Background Owing to a lack of evidence, patients undergoing heart valve surgery have been offered exercise-based cardiac rehabilitation (CR) since 2009 based on recommendations for patients with ischaemic heart disease in Denmark. The aim of this study was to investigate the impact of CR on the costs of healthcare use and sick leave among heart valve surgery patients over 12 months post surgery.

Methods We conducted a nationwide survey on the CR participation of all patients having undergone valve surgery between 1 January 2011 and 30 June 2011 (n=667). Among the responders (n=500, 75%), the resource use categories of primary and secondary healthcare, prescription medication and sick leave were analysed for CR participants (n=277) and non-participants (n=223) over 12 months. A difference-in-difference analysis was undertaken. All estimates were presented as the means per patient (95% CI) based on non-parametric bootstrapping of SEs.

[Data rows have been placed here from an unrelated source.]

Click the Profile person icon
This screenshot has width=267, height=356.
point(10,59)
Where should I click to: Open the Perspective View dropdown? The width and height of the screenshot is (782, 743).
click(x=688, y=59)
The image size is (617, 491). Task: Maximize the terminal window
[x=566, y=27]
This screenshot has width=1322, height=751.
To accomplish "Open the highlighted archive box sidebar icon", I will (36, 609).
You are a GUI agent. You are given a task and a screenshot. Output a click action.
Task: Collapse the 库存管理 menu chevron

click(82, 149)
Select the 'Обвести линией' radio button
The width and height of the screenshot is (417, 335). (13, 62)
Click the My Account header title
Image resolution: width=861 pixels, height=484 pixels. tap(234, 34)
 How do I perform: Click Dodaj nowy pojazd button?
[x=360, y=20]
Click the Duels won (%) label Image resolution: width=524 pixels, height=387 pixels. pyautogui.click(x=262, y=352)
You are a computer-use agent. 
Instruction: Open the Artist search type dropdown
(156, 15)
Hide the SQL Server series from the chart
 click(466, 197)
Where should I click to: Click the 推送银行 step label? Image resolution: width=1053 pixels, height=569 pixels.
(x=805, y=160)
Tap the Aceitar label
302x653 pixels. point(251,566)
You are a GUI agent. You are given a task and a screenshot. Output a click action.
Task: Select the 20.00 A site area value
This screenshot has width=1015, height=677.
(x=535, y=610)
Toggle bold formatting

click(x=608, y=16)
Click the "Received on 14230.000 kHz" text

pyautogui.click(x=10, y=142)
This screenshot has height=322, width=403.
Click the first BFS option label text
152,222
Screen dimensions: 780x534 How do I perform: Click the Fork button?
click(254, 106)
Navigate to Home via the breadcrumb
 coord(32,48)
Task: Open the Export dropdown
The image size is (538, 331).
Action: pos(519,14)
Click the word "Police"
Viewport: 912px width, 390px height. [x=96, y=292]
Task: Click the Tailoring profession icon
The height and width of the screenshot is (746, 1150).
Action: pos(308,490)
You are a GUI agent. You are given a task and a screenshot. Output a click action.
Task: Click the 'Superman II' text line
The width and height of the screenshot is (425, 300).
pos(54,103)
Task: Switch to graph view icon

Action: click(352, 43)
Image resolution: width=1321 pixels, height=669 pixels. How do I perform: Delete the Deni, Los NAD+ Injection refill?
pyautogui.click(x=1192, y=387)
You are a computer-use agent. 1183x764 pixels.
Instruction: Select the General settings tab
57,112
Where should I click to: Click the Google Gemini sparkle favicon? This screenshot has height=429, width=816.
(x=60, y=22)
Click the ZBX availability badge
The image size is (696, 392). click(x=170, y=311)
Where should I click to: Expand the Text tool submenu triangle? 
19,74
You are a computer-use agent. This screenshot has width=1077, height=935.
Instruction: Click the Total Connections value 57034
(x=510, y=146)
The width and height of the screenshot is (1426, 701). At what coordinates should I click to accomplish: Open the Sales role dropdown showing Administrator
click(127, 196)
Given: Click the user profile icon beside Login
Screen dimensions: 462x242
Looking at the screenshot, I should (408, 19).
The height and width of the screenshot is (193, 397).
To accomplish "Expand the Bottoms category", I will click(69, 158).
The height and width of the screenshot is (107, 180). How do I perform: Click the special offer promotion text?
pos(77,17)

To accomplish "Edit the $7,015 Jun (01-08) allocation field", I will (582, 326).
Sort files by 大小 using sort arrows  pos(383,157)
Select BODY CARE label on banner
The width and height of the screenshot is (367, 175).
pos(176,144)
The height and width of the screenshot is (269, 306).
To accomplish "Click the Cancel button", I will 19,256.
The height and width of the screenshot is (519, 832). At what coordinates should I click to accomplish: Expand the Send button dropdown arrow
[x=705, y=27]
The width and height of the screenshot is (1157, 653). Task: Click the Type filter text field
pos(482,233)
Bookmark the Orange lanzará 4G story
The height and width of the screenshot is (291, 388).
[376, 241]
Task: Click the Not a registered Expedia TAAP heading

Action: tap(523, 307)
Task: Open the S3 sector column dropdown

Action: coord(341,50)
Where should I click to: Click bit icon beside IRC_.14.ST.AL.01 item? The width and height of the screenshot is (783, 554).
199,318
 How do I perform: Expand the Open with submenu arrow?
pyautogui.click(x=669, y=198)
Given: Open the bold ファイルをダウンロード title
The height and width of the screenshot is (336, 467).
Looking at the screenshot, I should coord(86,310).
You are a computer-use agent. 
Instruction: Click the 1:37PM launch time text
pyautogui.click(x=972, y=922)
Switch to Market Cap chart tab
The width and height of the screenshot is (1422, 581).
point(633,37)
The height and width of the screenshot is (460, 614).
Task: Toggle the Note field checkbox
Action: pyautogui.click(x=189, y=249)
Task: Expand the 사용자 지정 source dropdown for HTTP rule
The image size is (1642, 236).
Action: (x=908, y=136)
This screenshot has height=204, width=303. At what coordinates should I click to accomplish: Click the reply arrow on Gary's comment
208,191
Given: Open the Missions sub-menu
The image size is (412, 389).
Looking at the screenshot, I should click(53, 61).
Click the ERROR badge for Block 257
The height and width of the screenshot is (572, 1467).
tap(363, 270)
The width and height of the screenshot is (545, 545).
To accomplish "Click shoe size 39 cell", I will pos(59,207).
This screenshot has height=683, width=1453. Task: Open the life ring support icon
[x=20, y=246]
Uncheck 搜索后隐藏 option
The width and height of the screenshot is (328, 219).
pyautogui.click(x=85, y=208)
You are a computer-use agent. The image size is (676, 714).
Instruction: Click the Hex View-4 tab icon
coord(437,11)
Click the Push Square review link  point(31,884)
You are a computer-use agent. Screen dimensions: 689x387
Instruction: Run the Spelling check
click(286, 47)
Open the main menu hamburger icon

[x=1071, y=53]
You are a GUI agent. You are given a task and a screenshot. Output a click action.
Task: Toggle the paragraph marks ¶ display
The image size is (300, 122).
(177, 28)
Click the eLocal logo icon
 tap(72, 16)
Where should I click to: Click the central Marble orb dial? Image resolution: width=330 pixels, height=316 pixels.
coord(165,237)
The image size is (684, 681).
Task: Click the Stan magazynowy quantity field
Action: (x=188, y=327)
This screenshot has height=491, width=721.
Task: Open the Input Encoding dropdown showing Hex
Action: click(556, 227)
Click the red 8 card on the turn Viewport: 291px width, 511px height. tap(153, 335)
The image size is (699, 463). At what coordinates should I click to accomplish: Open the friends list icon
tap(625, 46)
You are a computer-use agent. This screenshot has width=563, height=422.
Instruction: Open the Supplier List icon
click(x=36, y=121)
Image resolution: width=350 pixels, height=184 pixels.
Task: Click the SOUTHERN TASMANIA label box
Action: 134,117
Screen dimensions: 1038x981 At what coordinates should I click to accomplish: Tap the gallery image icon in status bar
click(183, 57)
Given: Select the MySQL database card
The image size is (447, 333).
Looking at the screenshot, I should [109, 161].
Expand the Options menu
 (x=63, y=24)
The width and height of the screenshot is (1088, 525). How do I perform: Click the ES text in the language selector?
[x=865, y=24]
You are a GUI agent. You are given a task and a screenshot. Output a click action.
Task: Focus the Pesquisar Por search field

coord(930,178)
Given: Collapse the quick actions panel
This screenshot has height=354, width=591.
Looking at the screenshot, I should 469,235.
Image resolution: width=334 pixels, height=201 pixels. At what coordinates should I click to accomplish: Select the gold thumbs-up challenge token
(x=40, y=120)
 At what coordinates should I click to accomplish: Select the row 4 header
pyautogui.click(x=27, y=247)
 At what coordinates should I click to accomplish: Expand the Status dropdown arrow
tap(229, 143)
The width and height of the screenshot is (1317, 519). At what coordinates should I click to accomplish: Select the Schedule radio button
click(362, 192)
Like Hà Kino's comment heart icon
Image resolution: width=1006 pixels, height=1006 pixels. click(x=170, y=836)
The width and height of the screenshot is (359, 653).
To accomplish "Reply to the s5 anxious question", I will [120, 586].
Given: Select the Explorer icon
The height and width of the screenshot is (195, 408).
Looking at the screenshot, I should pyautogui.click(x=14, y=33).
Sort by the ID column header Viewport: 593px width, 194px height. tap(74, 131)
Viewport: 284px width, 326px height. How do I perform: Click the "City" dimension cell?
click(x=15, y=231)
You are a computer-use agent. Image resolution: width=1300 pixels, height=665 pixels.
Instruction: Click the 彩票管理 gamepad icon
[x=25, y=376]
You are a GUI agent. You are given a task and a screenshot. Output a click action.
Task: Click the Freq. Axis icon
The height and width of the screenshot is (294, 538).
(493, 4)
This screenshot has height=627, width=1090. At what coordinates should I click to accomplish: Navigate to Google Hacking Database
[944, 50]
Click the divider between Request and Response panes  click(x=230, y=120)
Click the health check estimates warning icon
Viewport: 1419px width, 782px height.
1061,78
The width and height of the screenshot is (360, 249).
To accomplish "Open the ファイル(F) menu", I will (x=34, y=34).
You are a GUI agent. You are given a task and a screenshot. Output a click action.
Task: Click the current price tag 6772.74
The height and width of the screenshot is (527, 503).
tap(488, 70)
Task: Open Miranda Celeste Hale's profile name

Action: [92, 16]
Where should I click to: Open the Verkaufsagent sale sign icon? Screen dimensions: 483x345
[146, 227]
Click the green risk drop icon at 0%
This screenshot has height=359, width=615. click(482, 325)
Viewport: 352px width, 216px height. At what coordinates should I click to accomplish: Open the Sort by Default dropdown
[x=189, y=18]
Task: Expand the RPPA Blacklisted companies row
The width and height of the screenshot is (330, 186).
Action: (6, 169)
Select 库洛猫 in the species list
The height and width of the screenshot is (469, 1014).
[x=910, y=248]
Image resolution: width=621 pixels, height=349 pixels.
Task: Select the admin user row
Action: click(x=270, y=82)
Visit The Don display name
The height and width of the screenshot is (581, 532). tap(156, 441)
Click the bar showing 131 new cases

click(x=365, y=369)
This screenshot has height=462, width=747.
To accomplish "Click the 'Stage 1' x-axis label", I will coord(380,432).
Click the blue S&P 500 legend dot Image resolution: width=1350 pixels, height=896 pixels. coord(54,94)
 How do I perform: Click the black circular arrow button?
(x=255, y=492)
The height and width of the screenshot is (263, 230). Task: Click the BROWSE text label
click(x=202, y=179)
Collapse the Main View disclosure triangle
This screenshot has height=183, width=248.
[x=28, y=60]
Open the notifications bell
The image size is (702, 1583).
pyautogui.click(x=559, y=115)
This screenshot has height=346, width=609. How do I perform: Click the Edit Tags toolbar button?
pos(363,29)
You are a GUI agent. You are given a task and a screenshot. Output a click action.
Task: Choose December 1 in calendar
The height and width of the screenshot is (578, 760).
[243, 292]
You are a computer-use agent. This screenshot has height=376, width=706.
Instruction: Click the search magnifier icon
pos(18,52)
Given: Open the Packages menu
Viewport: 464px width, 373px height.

Results Total costs during the 12 months following surgery were €16 065 per patient (95% CI 13 730 to 18 399) in the CR group and €15 182 (12 695 to 17 670) in the non-CR group. CR led to 5.6 (2.9 to 8.3, p<0.01) more outpatient visits per patient. No statistically significant differences in other cost categories or total costs €1330 (−4427 to 7086, p=0.65) were found between the groups.

Conclusions CR, as provided in Denmark, can be considered cost neutral. CR is associated with more outpatient visits, but CR participation potentially offsets more expensive outpatient visits. Further studies should investigate the benefits of CR to heart valve surgery patients as part of a formal cost-utility analysis.